* **DATA SHOWN**:

______

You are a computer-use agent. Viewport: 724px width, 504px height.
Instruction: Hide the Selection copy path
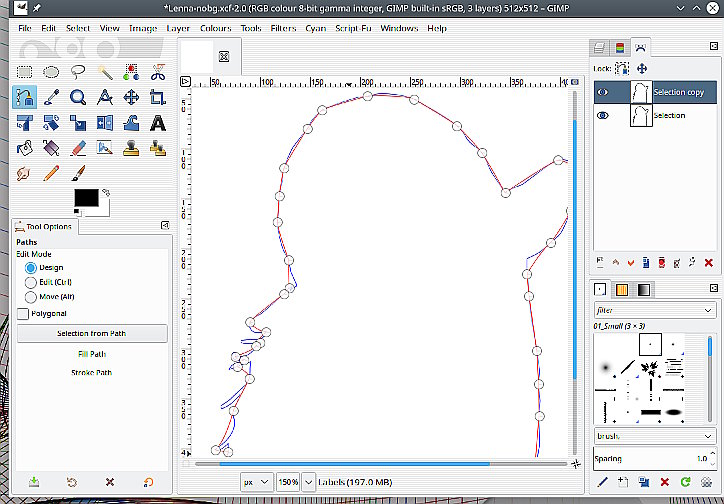602,92
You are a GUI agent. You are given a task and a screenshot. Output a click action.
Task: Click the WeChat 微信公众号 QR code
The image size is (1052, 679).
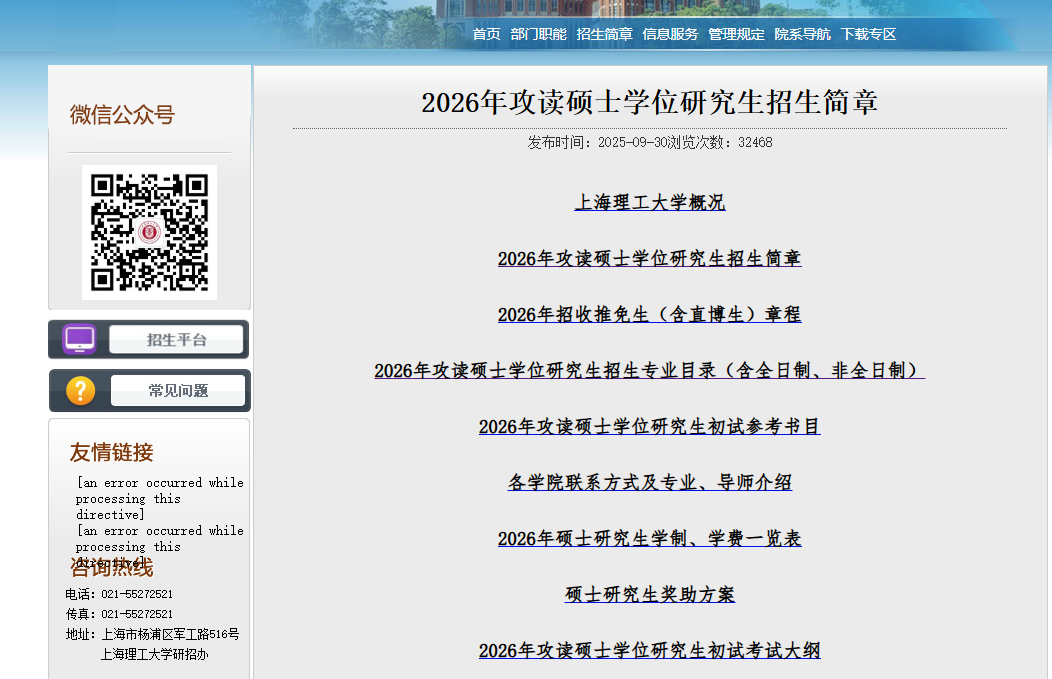tap(148, 234)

______

* **TASK INSTRUCTIONS**:
Leave the images out. Set down all of the material above exactly.

* **COMPLETED EXERCISE**:
You are a computer-use agent. Viewport: 724px width, 504px height.
Instruction: Hide the Selection copy path
602,92
You are a GUI agent. You are given a task and a screenshot. Output a click action.
Task: Click the WeChat 微信公众号 QR code
The image size is (1052, 679).
tap(148, 234)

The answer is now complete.